A recente alteração da lei de imigração dos Estados Unidos da América (EUA) está a preocupar a Associação Cabo-verdiana de Brockton, que apelou aos cabo-verdianos a repensarem a emigração e investir na terra natal como garantia de futuro. O director executivo desta associação, Carlos Silva, lamentou a nova exigência de caução para a obtenção de vistos de turismo ou negócios, que pode chegar até 15 mil dólares, mediante avaliação consular.

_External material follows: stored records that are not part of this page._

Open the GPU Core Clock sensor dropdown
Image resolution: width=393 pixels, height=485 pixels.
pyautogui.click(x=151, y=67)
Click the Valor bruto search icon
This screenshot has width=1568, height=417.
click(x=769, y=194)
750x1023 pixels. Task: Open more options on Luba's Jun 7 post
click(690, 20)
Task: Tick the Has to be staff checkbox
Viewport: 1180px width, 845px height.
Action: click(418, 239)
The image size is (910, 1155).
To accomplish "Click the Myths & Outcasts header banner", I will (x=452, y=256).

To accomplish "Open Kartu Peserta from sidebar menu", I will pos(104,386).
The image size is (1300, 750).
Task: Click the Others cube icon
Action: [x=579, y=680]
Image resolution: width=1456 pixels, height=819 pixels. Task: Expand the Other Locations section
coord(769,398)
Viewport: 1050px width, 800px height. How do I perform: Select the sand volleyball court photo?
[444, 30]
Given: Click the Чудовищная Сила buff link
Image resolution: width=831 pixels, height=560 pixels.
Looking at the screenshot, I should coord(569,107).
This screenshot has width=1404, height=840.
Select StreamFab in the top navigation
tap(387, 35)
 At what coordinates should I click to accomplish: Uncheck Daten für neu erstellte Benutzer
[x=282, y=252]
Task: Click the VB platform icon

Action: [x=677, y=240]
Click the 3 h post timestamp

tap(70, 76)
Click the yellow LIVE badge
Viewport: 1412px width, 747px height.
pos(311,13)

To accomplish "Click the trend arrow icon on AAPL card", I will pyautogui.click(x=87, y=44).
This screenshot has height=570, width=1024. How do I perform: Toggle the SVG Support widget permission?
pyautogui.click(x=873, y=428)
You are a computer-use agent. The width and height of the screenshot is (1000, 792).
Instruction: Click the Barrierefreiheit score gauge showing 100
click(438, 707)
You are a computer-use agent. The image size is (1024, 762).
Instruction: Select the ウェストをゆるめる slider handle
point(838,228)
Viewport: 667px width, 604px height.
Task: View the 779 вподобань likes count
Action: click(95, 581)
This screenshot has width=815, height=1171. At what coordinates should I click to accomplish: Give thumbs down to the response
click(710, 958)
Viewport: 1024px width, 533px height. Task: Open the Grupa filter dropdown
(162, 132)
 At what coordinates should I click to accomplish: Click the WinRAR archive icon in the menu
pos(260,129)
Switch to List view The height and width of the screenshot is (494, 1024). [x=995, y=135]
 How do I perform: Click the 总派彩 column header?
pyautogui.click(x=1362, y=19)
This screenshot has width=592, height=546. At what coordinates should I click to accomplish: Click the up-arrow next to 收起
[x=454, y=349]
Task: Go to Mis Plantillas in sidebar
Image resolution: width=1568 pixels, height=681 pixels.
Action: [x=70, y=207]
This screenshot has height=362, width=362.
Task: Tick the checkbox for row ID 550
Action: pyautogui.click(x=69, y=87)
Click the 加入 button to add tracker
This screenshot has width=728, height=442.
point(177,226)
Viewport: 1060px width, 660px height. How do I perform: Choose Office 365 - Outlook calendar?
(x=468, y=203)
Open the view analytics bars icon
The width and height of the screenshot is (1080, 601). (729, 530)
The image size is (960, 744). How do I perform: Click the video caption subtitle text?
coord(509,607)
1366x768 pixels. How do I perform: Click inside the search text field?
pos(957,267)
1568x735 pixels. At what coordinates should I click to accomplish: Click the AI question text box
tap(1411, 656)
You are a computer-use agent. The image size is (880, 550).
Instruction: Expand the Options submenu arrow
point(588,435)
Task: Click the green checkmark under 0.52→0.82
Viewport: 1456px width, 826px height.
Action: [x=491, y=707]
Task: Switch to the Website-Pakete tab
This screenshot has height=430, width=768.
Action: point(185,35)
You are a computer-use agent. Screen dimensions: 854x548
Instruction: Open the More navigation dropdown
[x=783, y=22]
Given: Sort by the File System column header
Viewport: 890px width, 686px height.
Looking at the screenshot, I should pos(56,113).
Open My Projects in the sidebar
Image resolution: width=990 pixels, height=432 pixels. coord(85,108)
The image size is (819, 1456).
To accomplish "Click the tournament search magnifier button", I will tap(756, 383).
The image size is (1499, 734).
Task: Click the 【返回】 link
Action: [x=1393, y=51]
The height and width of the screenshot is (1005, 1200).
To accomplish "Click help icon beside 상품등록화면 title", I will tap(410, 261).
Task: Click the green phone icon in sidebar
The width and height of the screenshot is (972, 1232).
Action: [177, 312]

Segundo o diretor executivo, trata-se de um montante inacessível para muitas famílias cabo-verdianas que costumavam viajar para os Estados Unidos para turismo ou pequenos negócios, daí temer que isso possa provocar redução significativa das viagens, com impacto directo na economia de Cabo Verde.
Em relação à suspensão de vistos de imigrantes, sublinhou que grande parte dos cabo-verdianos tem “sonho americano” e que isso vai quebrar um pouco a ansiedade dos que aguardam processos de imigração.
Para além disso, o responsável manifestou também preocupação com a persistência de polícias de emigração que continuam a inspeccionar pessoas indocumentadas.
Neste contexto, apelou aos cabo-verdianos a repensarem a emigração e investir em Cabo Verde como garantia de futuro, defendendo, ainda, que o arquipélago deve preparar melhor os seus cidadãos para a emigração.
Carlos Silva afirmou que cerca de 80% dos cabo-verdianos que entram nos EUA acabam por permanecer além do tempo autorizado, o que contribuiu, conforme disse, para a alteração da política migratória dos EUA.
Entretanto, a associação se colocou à disposição para orientar a comunidade, em especial às pessoas em situação de vulnerabilidade.